High Availability

kipuka provides multi-CA high availability at the application layer. When a Certificate Authority backend becomes unavailable—whether due to HSM failure, Dogtag server downtime, or certificate expiration—kipuka can automatically failover to an alternate CA. This ensures continuous certificate enrollment even when individual CA components fail.

High availability is configured through [ha] and [[ha.group]] sections in the configuration file.

Overview

Traditional PKI deployments often rely on infrastructure-level HA (load balancers, database replication) for a single CA. kipuka takes a different approach: it treats each CA as an independent backend and implements application-layer failover logic.
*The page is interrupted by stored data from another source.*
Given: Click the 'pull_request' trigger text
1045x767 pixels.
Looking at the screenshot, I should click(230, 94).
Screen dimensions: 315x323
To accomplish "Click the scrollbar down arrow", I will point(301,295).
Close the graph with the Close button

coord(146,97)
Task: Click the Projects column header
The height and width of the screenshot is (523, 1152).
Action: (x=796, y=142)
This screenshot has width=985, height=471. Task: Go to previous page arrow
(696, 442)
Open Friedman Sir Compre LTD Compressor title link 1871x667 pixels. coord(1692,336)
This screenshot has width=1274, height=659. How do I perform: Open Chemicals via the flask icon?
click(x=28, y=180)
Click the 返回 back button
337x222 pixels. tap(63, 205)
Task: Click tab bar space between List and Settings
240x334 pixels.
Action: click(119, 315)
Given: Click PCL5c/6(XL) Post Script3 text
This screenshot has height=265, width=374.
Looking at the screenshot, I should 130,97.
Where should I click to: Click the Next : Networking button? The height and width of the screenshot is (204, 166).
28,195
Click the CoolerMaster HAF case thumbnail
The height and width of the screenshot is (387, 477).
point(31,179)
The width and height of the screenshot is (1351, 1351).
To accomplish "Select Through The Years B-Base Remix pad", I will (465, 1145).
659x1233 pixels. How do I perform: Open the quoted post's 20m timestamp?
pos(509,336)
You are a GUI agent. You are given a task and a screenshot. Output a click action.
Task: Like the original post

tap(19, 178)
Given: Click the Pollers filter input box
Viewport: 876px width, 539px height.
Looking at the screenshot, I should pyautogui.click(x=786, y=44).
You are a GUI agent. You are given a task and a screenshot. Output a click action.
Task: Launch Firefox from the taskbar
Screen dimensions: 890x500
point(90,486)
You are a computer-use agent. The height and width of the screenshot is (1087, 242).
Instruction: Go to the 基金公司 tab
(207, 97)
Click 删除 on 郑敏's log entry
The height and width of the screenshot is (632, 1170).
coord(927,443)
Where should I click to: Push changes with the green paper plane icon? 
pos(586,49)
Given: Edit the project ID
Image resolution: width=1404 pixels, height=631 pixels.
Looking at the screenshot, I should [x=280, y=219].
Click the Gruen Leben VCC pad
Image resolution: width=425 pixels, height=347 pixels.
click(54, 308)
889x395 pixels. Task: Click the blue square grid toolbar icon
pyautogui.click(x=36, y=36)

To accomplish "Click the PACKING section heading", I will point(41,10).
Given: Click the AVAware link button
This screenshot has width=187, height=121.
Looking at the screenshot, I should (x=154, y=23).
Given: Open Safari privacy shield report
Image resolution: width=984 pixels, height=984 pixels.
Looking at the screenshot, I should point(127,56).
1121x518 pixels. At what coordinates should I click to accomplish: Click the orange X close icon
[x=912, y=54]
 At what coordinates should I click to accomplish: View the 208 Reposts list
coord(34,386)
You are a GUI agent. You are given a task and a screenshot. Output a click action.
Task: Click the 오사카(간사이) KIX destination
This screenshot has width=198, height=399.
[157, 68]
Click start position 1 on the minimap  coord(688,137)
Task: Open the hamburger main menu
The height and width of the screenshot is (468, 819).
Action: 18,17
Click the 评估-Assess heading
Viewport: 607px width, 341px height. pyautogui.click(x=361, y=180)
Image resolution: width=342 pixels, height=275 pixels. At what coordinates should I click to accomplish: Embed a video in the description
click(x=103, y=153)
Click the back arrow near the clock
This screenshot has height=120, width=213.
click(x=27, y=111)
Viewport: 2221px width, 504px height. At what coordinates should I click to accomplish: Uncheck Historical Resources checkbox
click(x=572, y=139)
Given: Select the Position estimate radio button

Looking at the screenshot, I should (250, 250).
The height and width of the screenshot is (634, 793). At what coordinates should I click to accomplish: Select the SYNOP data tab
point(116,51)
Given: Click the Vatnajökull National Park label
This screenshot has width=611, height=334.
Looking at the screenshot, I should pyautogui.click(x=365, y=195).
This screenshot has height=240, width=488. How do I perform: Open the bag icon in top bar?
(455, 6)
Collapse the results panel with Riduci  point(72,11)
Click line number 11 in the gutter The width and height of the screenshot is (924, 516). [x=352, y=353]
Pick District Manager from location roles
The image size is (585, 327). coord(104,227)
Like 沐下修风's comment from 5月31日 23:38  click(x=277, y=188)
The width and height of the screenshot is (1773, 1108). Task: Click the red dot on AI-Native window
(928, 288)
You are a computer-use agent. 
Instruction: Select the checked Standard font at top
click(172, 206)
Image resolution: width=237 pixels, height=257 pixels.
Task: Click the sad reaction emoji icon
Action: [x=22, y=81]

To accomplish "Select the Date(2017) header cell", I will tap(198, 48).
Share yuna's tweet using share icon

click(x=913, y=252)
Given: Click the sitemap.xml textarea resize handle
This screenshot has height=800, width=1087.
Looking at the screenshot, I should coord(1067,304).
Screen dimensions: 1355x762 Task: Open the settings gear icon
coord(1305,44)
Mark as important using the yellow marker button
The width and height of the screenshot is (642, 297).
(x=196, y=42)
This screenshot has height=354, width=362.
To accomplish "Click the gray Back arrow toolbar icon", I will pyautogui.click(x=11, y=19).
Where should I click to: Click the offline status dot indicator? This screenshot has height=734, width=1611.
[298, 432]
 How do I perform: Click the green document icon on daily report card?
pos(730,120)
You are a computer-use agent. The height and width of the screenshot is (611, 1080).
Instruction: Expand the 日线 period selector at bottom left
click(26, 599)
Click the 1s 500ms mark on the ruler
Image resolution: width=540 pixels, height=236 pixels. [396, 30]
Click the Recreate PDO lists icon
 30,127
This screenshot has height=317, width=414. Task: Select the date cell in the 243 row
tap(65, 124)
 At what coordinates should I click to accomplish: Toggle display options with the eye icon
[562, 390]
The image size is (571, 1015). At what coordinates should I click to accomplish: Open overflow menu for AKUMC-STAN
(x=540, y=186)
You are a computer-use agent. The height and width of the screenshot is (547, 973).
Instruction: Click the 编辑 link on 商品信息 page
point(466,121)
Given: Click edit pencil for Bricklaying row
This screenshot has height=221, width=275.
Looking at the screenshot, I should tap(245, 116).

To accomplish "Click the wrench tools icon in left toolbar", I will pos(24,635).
This allows:

Heterogeneous CA backends: Mix HSM-backed CAs with file-based CAs, or Dogtag with other implementations
Gradual migration: Route a percentage of traffic to a new CA while maintaining the old one
Geographic distribution: Route requests to the nearest or fastest CA
Independent failure domains: HSM failure doesn’t take down file-based backup CAs

When a CA fails, kipuka’s circuit breaker immediately stops routing requests to it and redistributes traffic to healthy CAs in the same group. When the failed CA recovers, kipuka automatically reintegrates it based on the configured strategy.

Failover Strategies

kipuka supports four failover strategies, selectable globally via [ha] or per-group via [[ha.group]]:

active-passive

The primary CA handles all requests. If it fails, the secondary takes over. When the primary recovers, traffic automatically returns to it.

Use when:

You have a clear primary CA (e.g., HSM-backed) and want a hot standby
You need predictable CA assignment for audit or compliance
Your CAs have different trust levels or security characteristics

Behavior:

All requests routed to the first healthy CA in the group
On failure, immediately switch to the next CA
On recovery, immediately switch back to the primary

round-robin

Requests are distributed evenly across all healthy CAs in the group. Any failure removes that CA from rotation until it recovers.

Use when:

All CAs in the group have equivalent capacity and trust
You want to distribute load across multiple CAs
You need to maximize utilization of all CA backends

Behavior:

Each request goes to the next CA in a circular list
Failed CAs are skipped in the rotation
Load is balanced evenly across all healthy CAs

weighted

Requests are distributed according to configured weights (e.g., 80% to CA1, 20% to CA2). Allows proportional load distribution.

Use when:

CAs have different capacities (e.g., HSM vs. software)
You’re migrating from one CA to another gradually
You want to test a new CA with a small percentage of traffic

Behavior:

Each CA receives traffic proportional to its weight
Weights are specified per-CA in the group configuration
If a CA fails, its weight is redistributed to remaining CAs

Configuration:

[[ha.group]]
name = "primary"
ca_ids = ["hsm-ca", "file-ca"]
strategy = "weighted"
weights = { "hsm-ca" = 80, "file-ca" = 20 }

latency-based

Requests are routed to the CA with the lowest recent response time. Self-optimizing for geographically distributed CAs.

Use when:

CAs are in different geographic locations
Network latency varies significantly between CAs
You want automatic optimization without manual tuning

Behavior:

kipuka tracks rolling average latency for each CA
Each request goes to the CA with the lowest average latency
Latency is measured from health checks and actual signing operations
Failed CAs are assigned infinite latency

Circuit Breaker Pattern

kipuka implements a circuit breaker to prevent cascading failures and automatically recover from transient issues. The circuit breaker prevents the system from repeatedly attempting to use a failing CA, which could delay client requests or exhaust resources.

States

The circuit breaker transitions through five states:

Healthy: CA is responding normally. All requests are routed to it according to the failover strategy.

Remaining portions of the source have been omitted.